(Available data begins)
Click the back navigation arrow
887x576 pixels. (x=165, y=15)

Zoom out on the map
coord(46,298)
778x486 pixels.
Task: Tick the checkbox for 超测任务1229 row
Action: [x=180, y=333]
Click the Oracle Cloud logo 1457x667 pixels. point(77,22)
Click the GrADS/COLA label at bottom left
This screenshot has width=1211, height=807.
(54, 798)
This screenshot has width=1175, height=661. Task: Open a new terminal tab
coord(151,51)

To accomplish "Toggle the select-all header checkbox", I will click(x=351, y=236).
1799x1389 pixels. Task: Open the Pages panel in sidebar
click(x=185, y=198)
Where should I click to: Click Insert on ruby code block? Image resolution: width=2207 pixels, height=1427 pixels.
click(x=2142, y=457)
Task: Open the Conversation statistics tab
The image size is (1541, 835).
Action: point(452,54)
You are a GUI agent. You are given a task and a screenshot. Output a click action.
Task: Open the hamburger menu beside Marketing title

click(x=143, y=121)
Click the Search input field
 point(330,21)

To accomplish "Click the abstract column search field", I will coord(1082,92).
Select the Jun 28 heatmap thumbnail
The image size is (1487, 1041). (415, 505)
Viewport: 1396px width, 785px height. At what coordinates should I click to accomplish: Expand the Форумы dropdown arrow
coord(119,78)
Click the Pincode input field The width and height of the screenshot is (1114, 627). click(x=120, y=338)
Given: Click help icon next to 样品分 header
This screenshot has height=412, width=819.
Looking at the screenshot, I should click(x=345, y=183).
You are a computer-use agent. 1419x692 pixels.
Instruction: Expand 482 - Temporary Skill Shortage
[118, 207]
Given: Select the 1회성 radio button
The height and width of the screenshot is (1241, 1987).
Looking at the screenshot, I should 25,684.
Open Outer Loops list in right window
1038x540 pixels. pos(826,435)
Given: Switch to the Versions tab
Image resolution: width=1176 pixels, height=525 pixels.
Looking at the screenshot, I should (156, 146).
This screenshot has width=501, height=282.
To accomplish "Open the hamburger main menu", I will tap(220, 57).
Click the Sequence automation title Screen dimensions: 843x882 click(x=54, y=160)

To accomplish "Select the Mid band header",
(Available data ends)
◆ **Task statement**
Reproduce the data in full, exactly.

◆ **Solution to this exercise**
Click the back navigation arrow
887x576 pixels. (x=165, y=15)

Zoom out on the map
coord(46,298)
778x486 pixels.
Task: Tick the checkbox for 超测任务1229 row
Action: [x=180, y=333]
Click the Oracle Cloud logo 1457x667 pixels. point(77,22)
Click the GrADS/COLA label at bottom left
This screenshot has width=1211, height=807.
(54, 798)
This screenshot has width=1175, height=661. Task: Open a new terminal tab
coord(151,51)

To accomplish "Toggle the select-all header checkbox", I will click(x=351, y=236).
1799x1389 pixels. Task: Open the Pages panel in sidebar
click(x=185, y=198)
Where should I click to: Click Insert on ruby code block? Image resolution: width=2207 pixels, height=1427 pixels.
click(x=2142, y=457)
Task: Open the Conversation statistics tab
The image size is (1541, 835).
Action: point(452,54)
You are a GUI agent. You are given a task and a screenshot. Output a click action.
Task: Open the hamburger menu beside Marketing title

click(x=143, y=121)
Click the Search input field
 point(330,21)

To accomplish "Click the abstract column search field", I will coord(1082,92).
Select the Jun 28 heatmap thumbnail
The image size is (1487, 1041). (415, 505)
Viewport: 1396px width, 785px height. At what coordinates should I click to accomplish: Expand the Форумы dropdown arrow
coord(119,78)
Click the Pincode input field The width and height of the screenshot is (1114, 627). click(x=120, y=338)
Given: Click help icon next to 样品分 header
This screenshot has height=412, width=819.
Looking at the screenshot, I should click(x=345, y=183).
You are a computer-use agent. 1419x692 pixels.
Instruction: Expand 482 - Temporary Skill Shortage
[118, 207]
Given: Select the 1회성 radio button
The height and width of the screenshot is (1241, 1987).
Looking at the screenshot, I should 25,684.
Open Outer Loops list in right window
1038x540 pixels. pos(826,435)
Given: Switch to the Versions tab
Image resolution: width=1176 pixels, height=525 pixels.
Looking at the screenshot, I should (156, 146).
This screenshot has width=501, height=282.
To accomplish "Open the hamburger main menu", I will tap(220, 57).
Click the Sequence automation title Screen dimensions: 843x882 click(x=54, y=160)

To accomplish "Select the Mid band header",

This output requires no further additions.